Like what are y'all even talking about here? You prefer faster kangaroos versus more, slower kangaroos...ok, what's the sweet spot? What bit range? What DP is used?
All of these play a factor...I don't think you can say x y z is always better.
We are talking about the fact that a single kangaroo that jumps at speed N*x is better than N kangaroos jumping at speed x. So, same throughput, fewer kangaroos = lower DP overhead = less number of operations. So the DP or the range don't play any factor.
Isn't this a super easy task, to test? Give me the same program, and I will run it with a GPU and then with a CPU, and let's see which solves the key first. Let's make it an 80 bit range. 1 GPU versus a single core, or do you want to use as many cores as the CPU has? Any bets on which one finds the key first?

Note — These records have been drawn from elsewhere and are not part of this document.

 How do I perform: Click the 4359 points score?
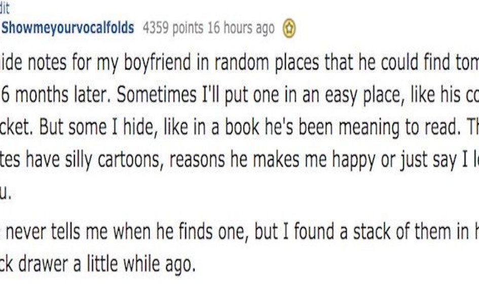(173, 28)
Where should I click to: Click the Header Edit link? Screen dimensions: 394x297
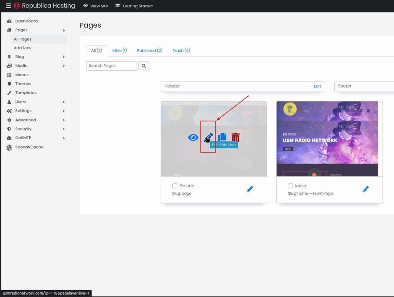[x=317, y=86]
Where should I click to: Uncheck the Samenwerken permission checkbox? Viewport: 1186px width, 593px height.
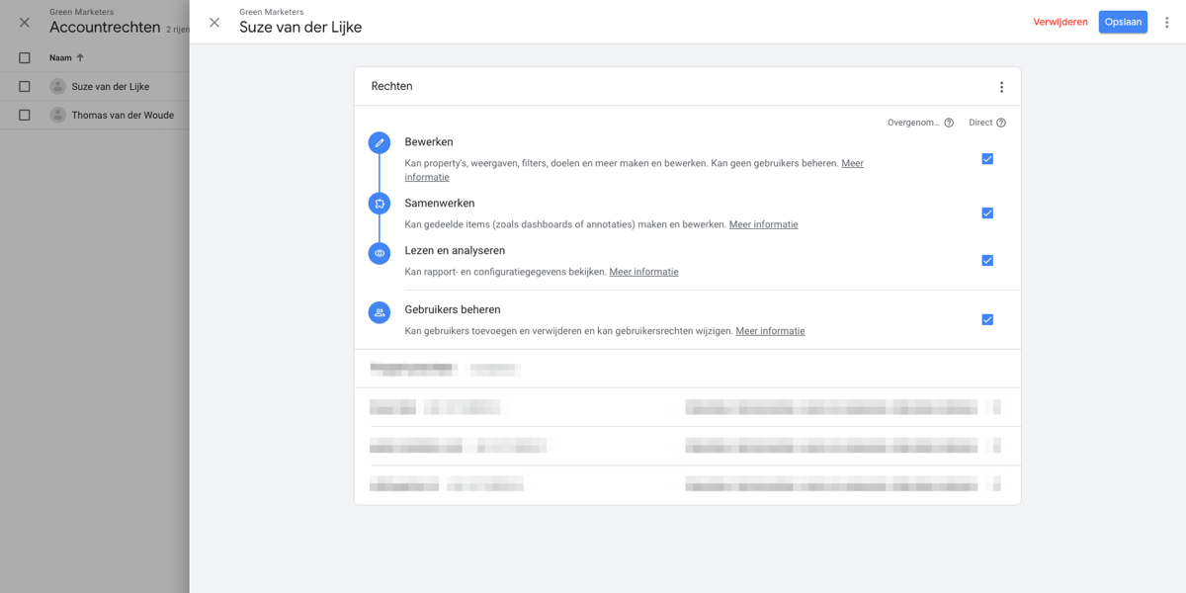coord(987,213)
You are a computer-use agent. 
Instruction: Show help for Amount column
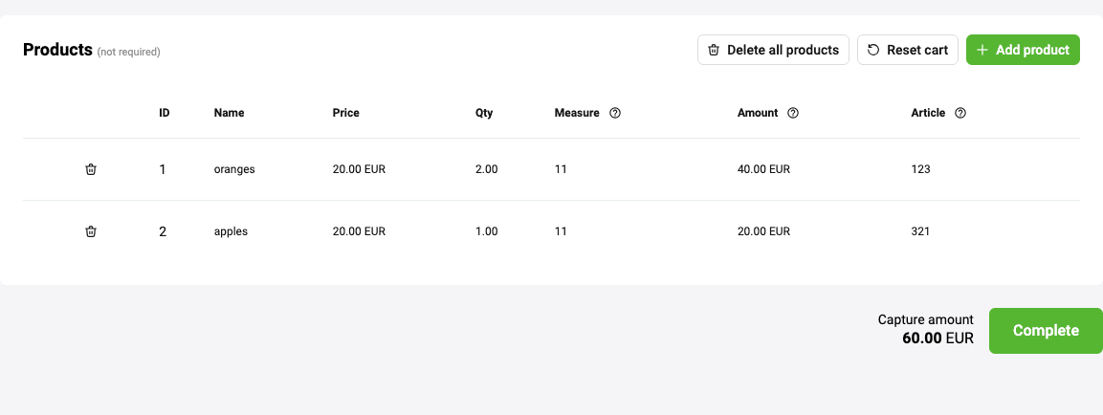pos(793,113)
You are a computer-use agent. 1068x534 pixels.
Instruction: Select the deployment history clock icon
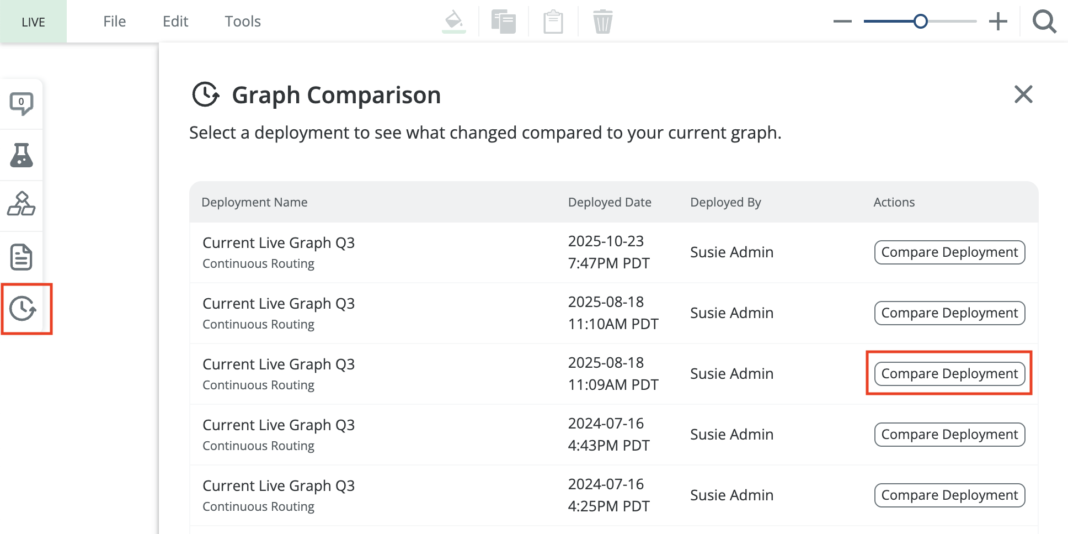tap(23, 308)

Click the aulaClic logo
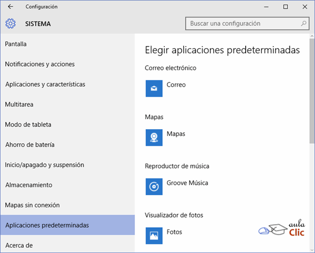(x=281, y=228)
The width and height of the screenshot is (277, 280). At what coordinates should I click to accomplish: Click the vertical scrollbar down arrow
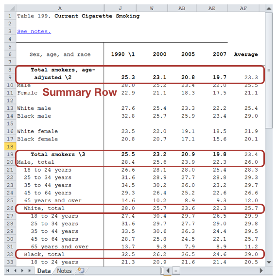(269, 262)
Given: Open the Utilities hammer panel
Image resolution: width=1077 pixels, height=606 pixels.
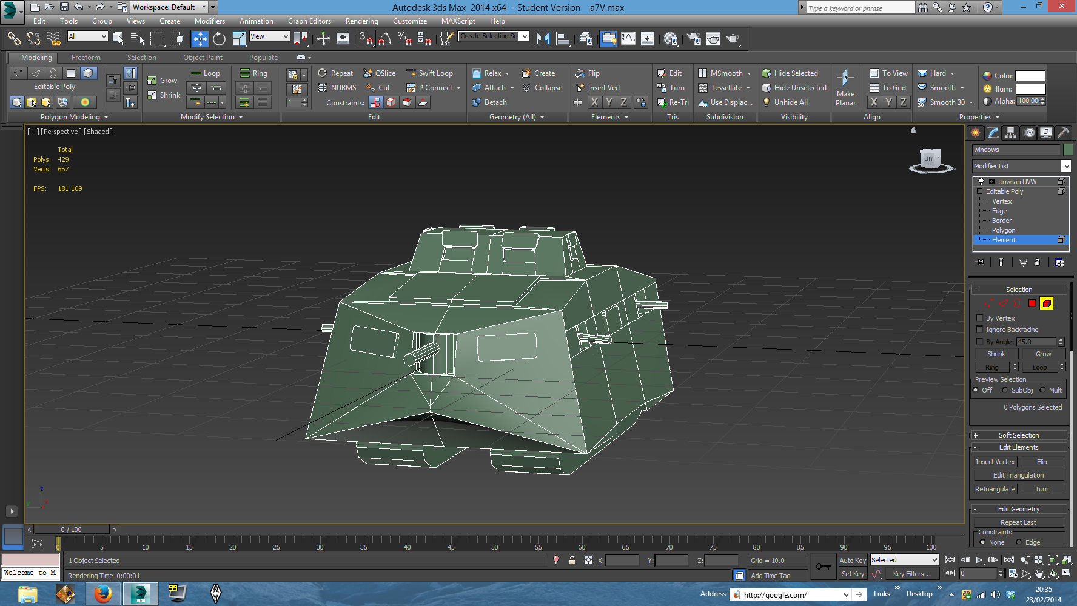Looking at the screenshot, I should coord(1062,133).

Also, RetiredCoder, make mods to the program, to create less "kangs" when using a GPU, if it's to crazy for you...it's super easy to do. And another question, how does the speed of "kangs", impact the finding of High DP bits. Does a CPU (which the individual kangs are faster) find high DP bits, faster? Or does the GPU's slow, but many, find more, DP bits, faster?

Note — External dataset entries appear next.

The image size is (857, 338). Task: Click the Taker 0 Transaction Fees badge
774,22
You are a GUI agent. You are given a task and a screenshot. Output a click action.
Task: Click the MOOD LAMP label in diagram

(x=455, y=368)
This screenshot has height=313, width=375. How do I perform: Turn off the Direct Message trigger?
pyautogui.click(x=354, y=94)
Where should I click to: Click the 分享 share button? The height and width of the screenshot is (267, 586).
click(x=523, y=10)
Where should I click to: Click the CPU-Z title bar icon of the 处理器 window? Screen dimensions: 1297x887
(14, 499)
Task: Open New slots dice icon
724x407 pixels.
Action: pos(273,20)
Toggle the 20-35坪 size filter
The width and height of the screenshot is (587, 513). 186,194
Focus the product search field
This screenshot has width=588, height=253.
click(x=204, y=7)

And the last question, which "high puzzles" have you solved and what did you use to solve (CPU, GPU, DP, etc)
No one said that GPU kangaroos have to be "slow". I think you misunderstand why they are slow in JLP. Imagine a 10-band highway, and you have 1000 cars, and they all need to go from point A to point B before moving from point B to point C. So you need a very large parking lot and a lot of waiting time to move the cars in and out from the highway.
If you think that having more kangaroos is faster because the inverse can be batched (lots of kangaroos on each core), I can assure you that is not the case, and also that the inverse can still be batched.